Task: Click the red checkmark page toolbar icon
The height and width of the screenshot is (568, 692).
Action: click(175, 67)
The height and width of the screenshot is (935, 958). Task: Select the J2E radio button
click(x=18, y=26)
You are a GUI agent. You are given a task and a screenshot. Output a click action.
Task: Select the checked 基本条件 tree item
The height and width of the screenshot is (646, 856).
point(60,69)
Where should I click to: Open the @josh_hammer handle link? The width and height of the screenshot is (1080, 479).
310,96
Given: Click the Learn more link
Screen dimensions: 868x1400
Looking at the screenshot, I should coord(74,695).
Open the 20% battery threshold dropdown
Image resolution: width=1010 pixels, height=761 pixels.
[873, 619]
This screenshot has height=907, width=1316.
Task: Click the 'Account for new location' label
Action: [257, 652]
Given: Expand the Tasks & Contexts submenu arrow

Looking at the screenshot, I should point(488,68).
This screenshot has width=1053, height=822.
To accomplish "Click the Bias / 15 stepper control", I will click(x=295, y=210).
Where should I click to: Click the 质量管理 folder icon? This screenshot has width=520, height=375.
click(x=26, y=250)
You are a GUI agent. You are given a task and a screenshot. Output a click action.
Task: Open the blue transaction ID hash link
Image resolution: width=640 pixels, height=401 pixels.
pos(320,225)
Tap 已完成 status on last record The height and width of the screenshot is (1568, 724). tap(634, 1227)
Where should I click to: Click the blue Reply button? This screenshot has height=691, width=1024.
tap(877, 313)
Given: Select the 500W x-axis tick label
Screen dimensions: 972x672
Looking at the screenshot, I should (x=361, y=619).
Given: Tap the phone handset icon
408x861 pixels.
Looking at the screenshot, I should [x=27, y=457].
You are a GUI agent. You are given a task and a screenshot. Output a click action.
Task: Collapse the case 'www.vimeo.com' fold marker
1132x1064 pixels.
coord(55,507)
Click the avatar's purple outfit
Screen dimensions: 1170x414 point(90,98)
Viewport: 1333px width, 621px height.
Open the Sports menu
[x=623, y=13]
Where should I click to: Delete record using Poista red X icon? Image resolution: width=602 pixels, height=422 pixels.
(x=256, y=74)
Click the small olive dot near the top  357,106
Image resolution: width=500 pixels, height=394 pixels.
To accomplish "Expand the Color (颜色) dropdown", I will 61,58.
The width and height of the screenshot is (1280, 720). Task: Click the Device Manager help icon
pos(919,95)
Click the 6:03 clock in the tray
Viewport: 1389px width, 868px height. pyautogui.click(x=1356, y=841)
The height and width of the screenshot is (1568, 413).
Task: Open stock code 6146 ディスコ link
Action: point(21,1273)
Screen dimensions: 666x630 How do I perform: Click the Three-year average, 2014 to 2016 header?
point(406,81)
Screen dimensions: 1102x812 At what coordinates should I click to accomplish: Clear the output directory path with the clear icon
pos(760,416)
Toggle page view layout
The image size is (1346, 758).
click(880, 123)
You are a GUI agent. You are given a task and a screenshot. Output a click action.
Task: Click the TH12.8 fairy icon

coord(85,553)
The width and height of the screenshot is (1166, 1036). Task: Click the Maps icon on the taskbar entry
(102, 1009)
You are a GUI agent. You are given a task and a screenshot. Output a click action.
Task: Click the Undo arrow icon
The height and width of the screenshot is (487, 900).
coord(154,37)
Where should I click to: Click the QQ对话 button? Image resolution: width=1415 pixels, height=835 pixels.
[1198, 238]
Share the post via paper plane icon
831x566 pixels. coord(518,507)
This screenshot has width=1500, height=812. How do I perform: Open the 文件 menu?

◇ ◇ ◇ ◇ ◇ ◇ ◇

- **Exercise requirements**: Each of the records should be written out again, exactly as it reads.

- **Answer to the exercise**:
Task: Click the red checkmark page toolbar icon
The height and width of the screenshot is (568, 692).
Action: click(175, 67)
The height and width of the screenshot is (935, 958). Task: Select the J2E radio button
click(x=18, y=26)
You are a GUI agent. You are given a task and a screenshot. Output a click action.
Task: Select the checked 基本条件 tree item
The height and width of the screenshot is (646, 856).
point(60,69)
Where should I click to: Open the @josh_hammer handle link? The width and height of the screenshot is (1080, 479).
310,96
Given: Click the Learn more link
Screen dimensions: 868x1400
Looking at the screenshot, I should coord(74,695).
Open the 20% battery threshold dropdown
Image resolution: width=1010 pixels, height=761 pixels.
[873, 619]
This screenshot has height=907, width=1316.
Task: Click the 'Account for new location' label
Action: [257, 652]
Given: Expand the Tasks & Contexts submenu arrow

Looking at the screenshot, I should point(488,68).
This screenshot has width=1053, height=822.
To accomplish "Click the Bias / 15 stepper control", I will click(x=295, y=210).
Where should I click to: Click the 质量管理 folder icon? This screenshot has width=520, height=375.
click(x=26, y=250)
You are a GUI agent. You are given a task and a screenshot. Output a click action.
Task: Open the blue transaction ID hash link
Image resolution: width=640 pixels, height=401 pixels.
pos(320,225)
Tap 已完成 status on last record The height and width of the screenshot is (1568, 724). tap(634, 1227)
Where should I click to: Click the blue Reply button? This screenshot has height=691, width=1024.
tap(877, 313)
Given: Select the 500W x-axis tick label
Screen dimensions: 972x672
Looking at the screenshot, I should (x=361, y=619).
Given: Tap the phone handset icon
408x861 pixels.
Looking at the screenshot, I should [x=27, y=457].
You are a GUI agent. You are given a task and a screenshot. Output a click action.
Task: Collapse the case 'www.vimeo.com' fold marker
1132x1064 pixels.
coord(55,507)
Click the avatar's purple outfit
Screen dimensions: 1170x414 point(90,98)
Viewport: 1333px width, 621px height.
Open the Sports menu
[x=623, y=13]
Where should I click to: Delete record using Poista red X icon? Image resolution: width=602 pixels, height=422 pixels.
(x=256, y=74)
Click the small olive dot near the top  357,106
Image resolution: width=500 pixels, height=394 pixels.
To accomplish "Expand the Color (颜色) dropdown", I will 61,58.
The width and height of the screenshot is (1280, 720). Task: Click the Device Manager help icon
pos(919,95)
Click the 6:03 clock in the tray
Viewport: 1389px width, 868px height. pyautogui.click(x=1356, y=841)
The height and width of the screenshot is (1568, 413).
Task: Open stock code 6146 ディスコ link
Action: point(21,1273)
Screen dimensions: 666x630 How do I perform: Click the Three-year average, 2014 to 2016 header?
point(406,81)
Screen dimensions: 1102x812 At what coordinates should I click to accomplish: Clear the output directory path with the clear icon
pos(760,416)
Toggle page view layout
The image size is (1346, 758).
click(880, 123)
You are a GUI agent. You are given a task and a screenshot. Output a click action.
Task: Click the TH12.8 fairy icon

coord(85,553)
The width and height of the screenshot is (1166, 1036). Task: Click the Maps icon on the taskbar entry
(102, 1009)
You are a GUI agent. You are given a task and a screenshot. Output a click action.
Task: Click the Undo arrow icon
The height and width of the screenshot is (487, 900).
coord(154,37)
Where should I click to: Click the QQ对话 button? Image resolution: width=1415 pixels, height=835 pixels.
[1198, 238]
Share the post via paper plane icon
831x566 pixels. coord(518,507)
This screenshot has width=1500, height=812. How do I perform: Open the 文件 menu?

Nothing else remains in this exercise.